[Opening TASK DATA section]
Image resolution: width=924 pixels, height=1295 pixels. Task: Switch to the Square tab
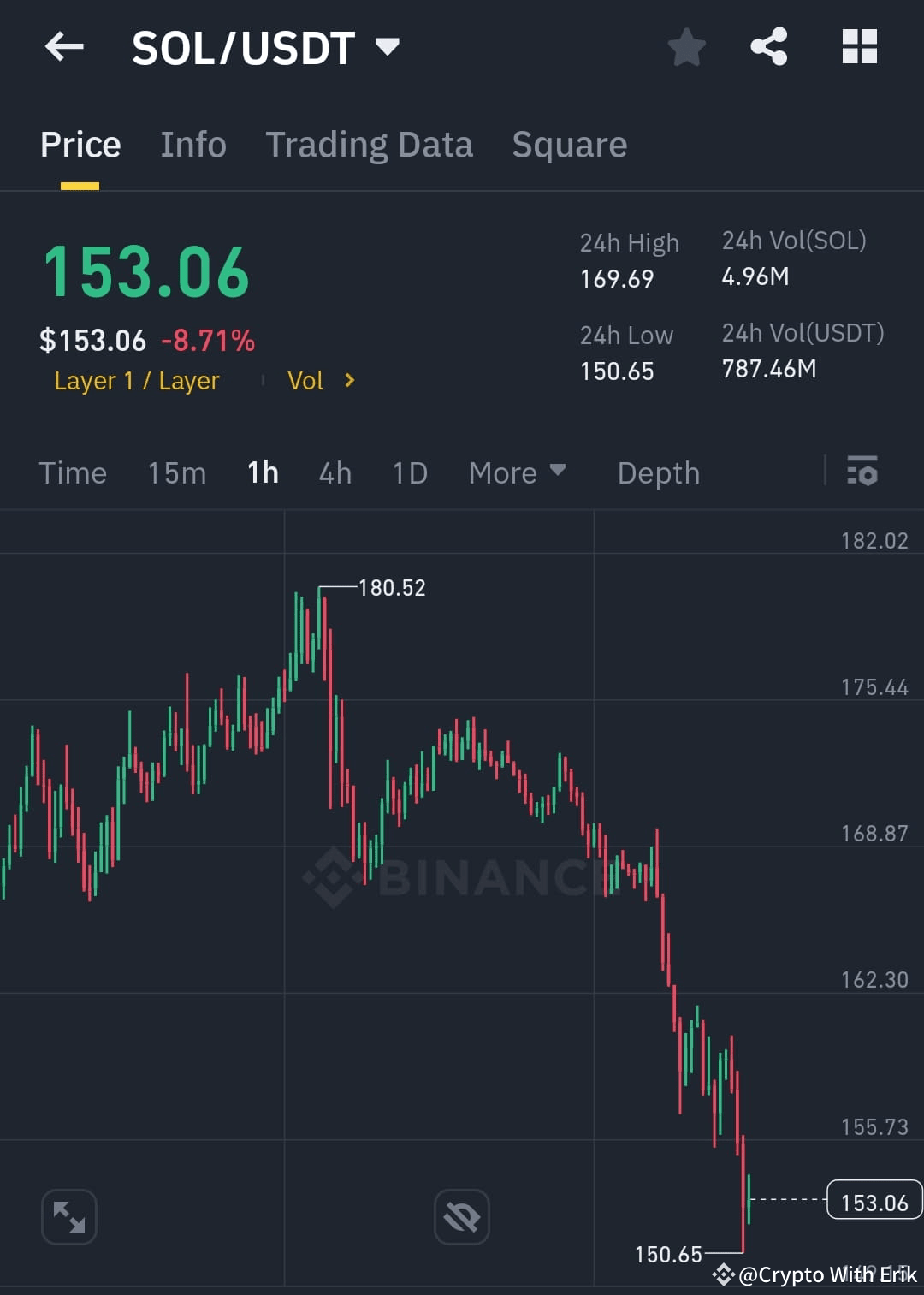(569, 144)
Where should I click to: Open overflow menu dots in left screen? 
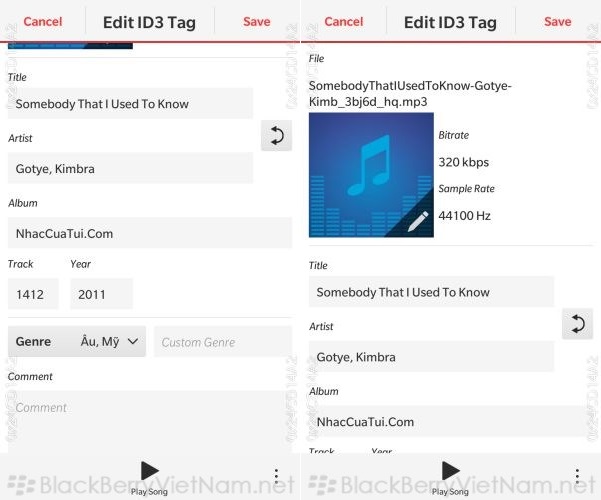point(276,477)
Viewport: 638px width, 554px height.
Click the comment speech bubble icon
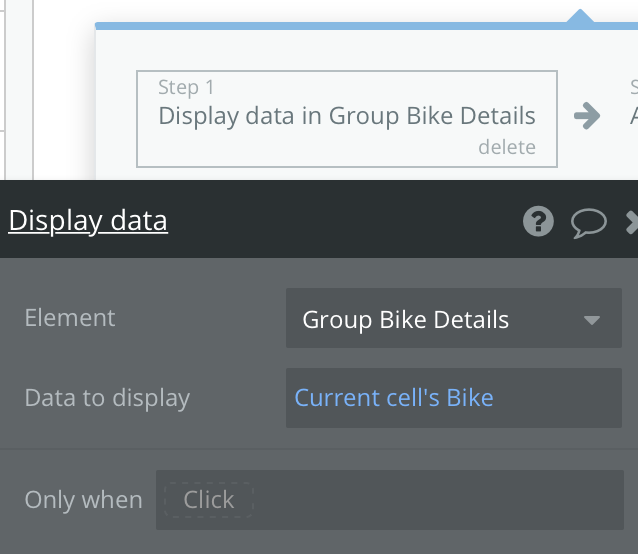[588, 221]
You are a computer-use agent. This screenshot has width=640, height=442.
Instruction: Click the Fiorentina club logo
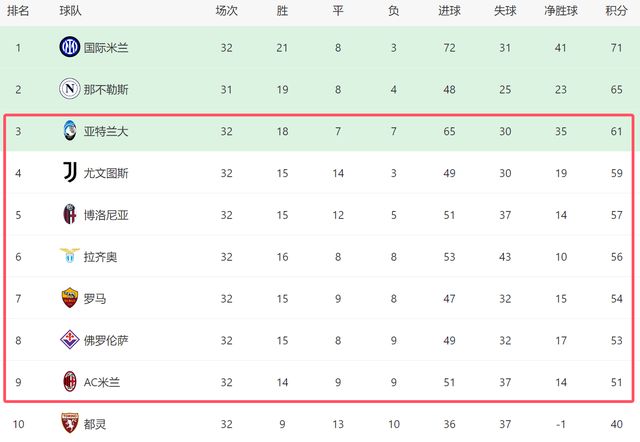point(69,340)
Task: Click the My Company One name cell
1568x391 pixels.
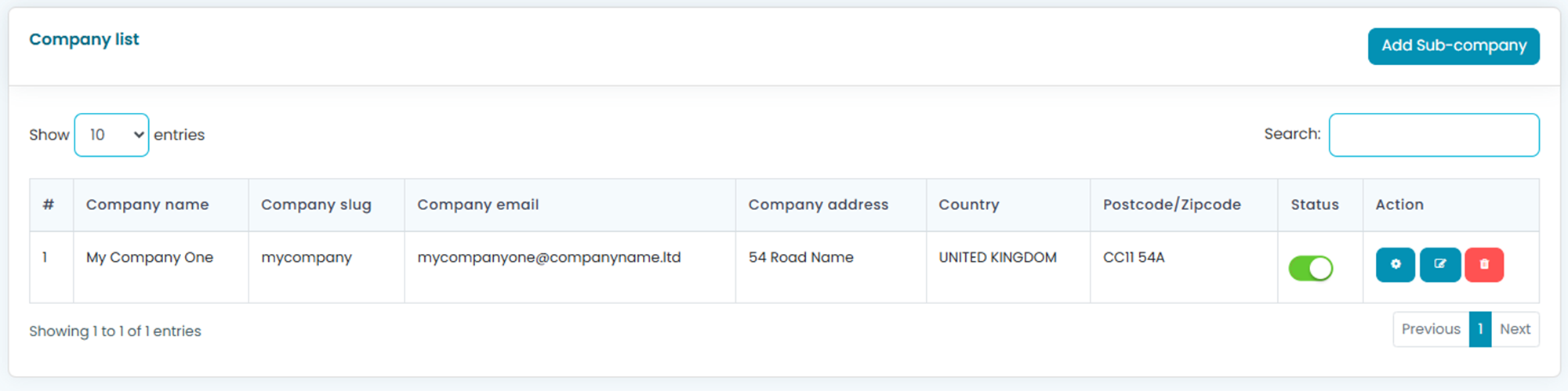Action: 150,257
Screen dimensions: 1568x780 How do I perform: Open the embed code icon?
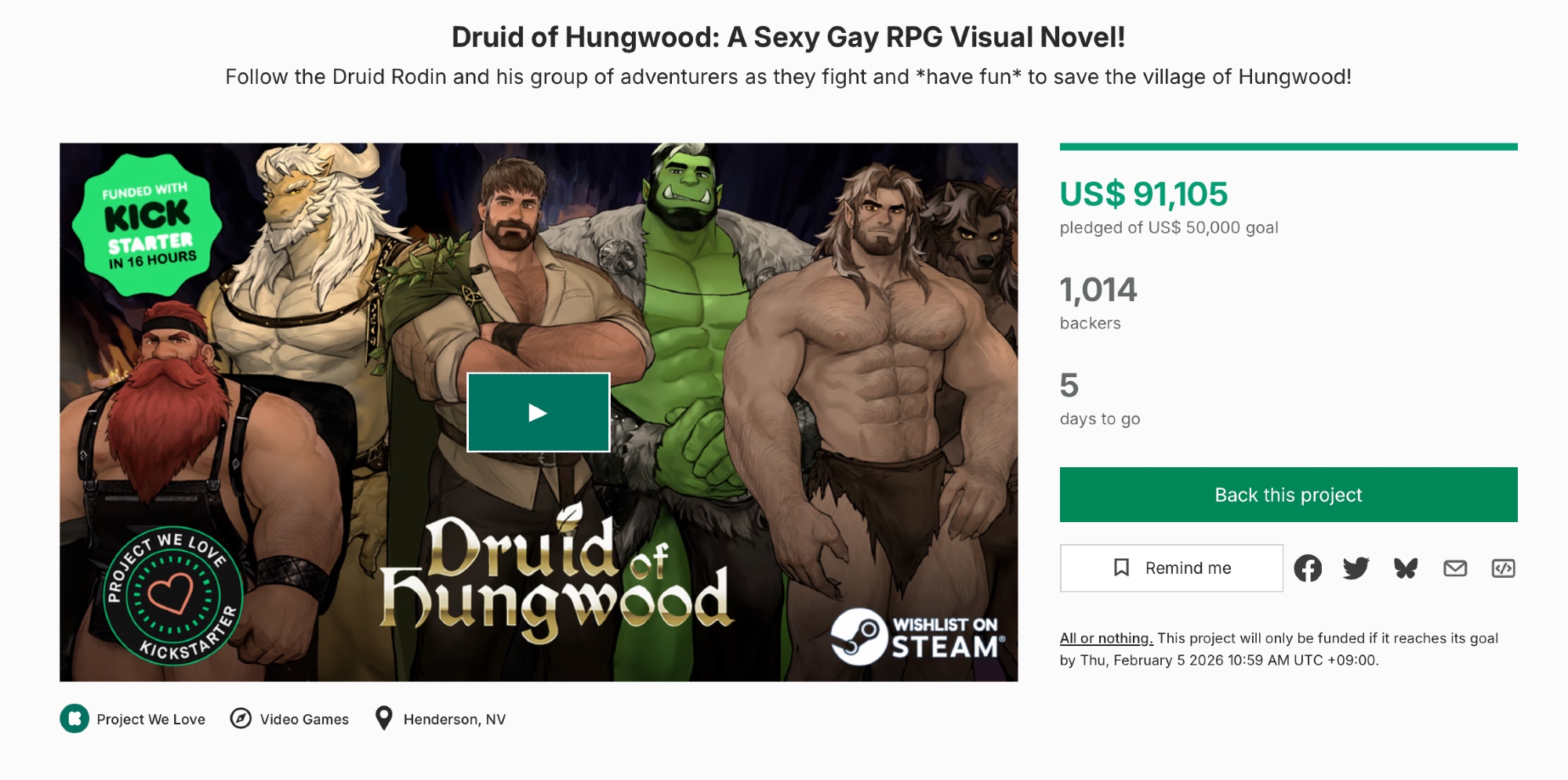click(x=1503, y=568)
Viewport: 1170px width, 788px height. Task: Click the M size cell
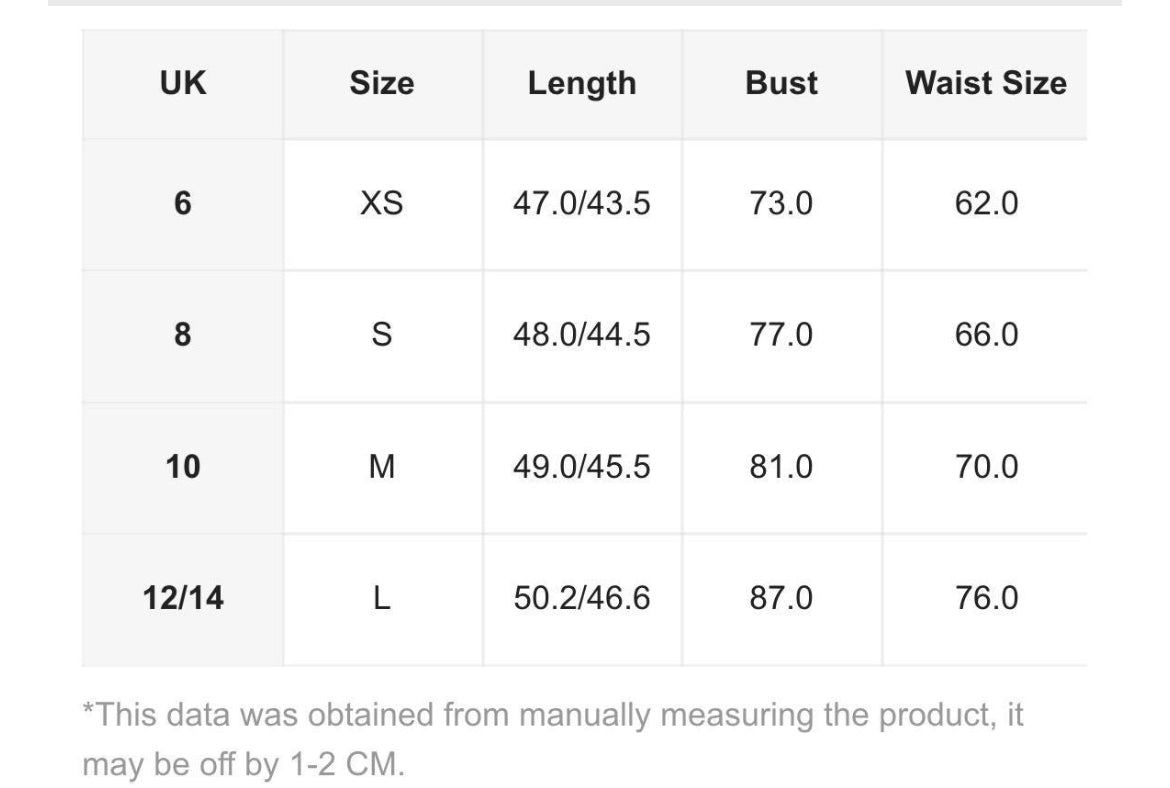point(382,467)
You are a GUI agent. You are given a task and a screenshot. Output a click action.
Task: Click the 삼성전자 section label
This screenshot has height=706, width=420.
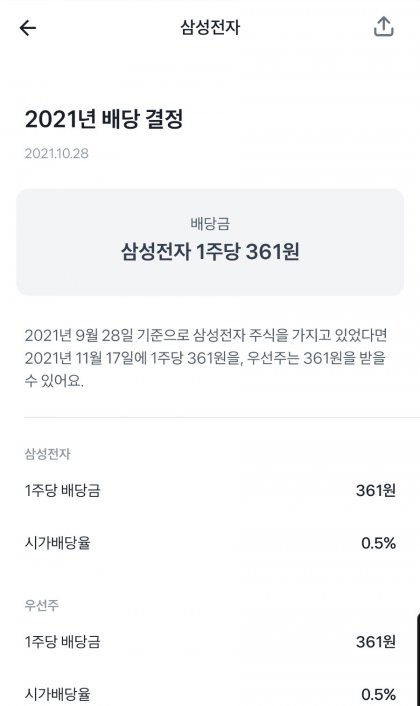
[Closing TASK DATA section]
■ **WORK REQUIRED**: Please reproduce the records above exactly, omitting every picture.

■ **SOLUTION**:
Image resolution: width=924 pixels, height=1295 pixels. Task: Switch to the Square tab
(569, 144)
Where should I click to: Open overflow menu dots in left screen? 
point(276,477)
Viewport: 638px width, 554px height.
Click the comment speech bubble icon
[588, 221]
You are a computer-use agent. This screenshot has width=640, height=442.
Instruction: Click the Fiorentina club logo
point(69,340)
Task: Click the My Company One name cell
1568x391 pixels.
Action: 150,257
Screen dimensions: 1568x780 How do I perform: Open the embed code icon?
click(x=1503, y=568)
Viewport: 1170px width, 788px height. Task: Click the M size cell
point(382,467)
You are a GUI agent. You are given a task and a screenshot. Output a click action.
Task: Click the 삼성전자 section label
This screenshot has height=706, width=420.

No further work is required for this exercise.